On Jan. 14, China’s National Development and Reform Commission announced two programs intended to reduce nutrients and improve drinking water quality in the Yangtze River Delta near Shanghai.
The first program focuses on the country’s largest man-made reservoir, Qiandao Reservoir in Zhejiang Province, and the upstream basin of the Xin’an River. The program so far includes 173 projects to be completed by 2020 and funded by 12.7 billion Yuan (US$2 billion ) in government grants. Projects are intended to cut chemical oxygen demand by reducing ammonia and phosphorus.
Under the second plan, focusing on Tai Lake, Jiangsu and Zhejiang provinces and Shanghai municipality are responsible for reducing ammonia, total nitrogen and total phosphorus. Zhejiang province has set up 81 monitoring stations, providing environmental officials with real-time water quality data.

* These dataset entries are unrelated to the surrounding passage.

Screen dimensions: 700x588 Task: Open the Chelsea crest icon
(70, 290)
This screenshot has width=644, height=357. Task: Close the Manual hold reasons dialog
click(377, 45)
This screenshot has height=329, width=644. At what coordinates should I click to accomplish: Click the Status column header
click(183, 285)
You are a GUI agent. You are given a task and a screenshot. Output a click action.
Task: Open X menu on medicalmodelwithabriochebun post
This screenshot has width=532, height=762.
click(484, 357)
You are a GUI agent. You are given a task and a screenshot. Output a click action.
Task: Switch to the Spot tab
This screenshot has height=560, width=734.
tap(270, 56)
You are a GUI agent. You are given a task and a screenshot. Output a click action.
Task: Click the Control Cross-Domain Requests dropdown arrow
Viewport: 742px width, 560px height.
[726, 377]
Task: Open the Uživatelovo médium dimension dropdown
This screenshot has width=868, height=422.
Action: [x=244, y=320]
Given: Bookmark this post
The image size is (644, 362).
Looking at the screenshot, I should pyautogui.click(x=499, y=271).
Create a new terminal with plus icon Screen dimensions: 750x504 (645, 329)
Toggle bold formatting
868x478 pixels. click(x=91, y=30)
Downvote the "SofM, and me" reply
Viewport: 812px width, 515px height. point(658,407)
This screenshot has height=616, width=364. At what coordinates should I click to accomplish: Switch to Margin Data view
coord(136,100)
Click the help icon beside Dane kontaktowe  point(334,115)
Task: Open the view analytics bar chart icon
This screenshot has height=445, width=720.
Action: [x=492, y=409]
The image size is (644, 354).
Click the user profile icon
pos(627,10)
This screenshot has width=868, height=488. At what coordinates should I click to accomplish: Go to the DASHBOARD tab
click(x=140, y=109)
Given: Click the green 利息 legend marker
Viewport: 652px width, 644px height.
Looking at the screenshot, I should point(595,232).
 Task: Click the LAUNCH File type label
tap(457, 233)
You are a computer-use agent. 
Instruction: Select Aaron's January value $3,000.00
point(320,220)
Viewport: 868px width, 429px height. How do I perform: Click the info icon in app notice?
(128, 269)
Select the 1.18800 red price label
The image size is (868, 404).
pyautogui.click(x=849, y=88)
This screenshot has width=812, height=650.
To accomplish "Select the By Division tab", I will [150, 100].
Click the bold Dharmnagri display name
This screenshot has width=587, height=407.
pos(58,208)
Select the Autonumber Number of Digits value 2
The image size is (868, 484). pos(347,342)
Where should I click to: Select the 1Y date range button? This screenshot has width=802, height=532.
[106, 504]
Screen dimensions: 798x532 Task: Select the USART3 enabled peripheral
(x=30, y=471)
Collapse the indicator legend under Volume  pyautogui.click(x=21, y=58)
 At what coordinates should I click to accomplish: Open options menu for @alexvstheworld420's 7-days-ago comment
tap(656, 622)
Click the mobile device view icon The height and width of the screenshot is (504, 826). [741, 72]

Evaluations of officials from these jurisdictions will take into account efforts to meet the outlined goals.
Other efforts are underway to protect drinking water in rural areas. On Jan. 14, China’s National Development and Reform Commission, National Health and Family Planning Commission, and the ministries of Water Resources, Environmental Protection, and Finance released a document outlining agency responsibilities and funding allocation. Local governments are primarily responsible for drinking water quality in rural areas, and funding will be provided by the central government.
China also is working to protect groundwater resources along the Hai River, where groundwater depletion has occurred as nearby municipalities, such as Beijing, have grown. Using data from 565 monitoring stations, officials will develop protection plans and projects.
Also dealing with water quantity, the Standing Committee of the People’s Congress of Hubei province implemented water consumption quotas that will take effect April 1. Water consumption quotas exist in 29 provinces and autonomous regions, according to the Ministry of Water Resources, and also are being established at the county level.
Finally, China also is focusing on protecting natural systems, from the ecological red line system to wetland protection efforts. According to a five-year study released by the State Forestry Administration on Jan. 13, China has lost 8.82% of its wetlands over the last 10 years. Wetlands now cover 5.58% of China or about 53.4 million ha (132 million ac), and these remaining wetlands are in danger due to rapid urbanization.
According to the State Forestry Administration’s vice director, as reported by Bloomberg BNA, funding has been inadequate, and not all allocated funds have been spent on wetlands protection. Funding pledged for 2011–2015 is about 12.9 billion Yuan (US$2.1 billion ), and about half that has been spent on wetland protection so far.
A national Wetlands Protection Law was proposed 10 years ago, but has not been finalized. However, the State Forestry Administration and National Development and Reform Commission are working on their own regulations, including some remediation plans that are part of agricultural pollution treatment programs. Further, efforts are underway in the provinces, as 19 have their own wetland protection regulations.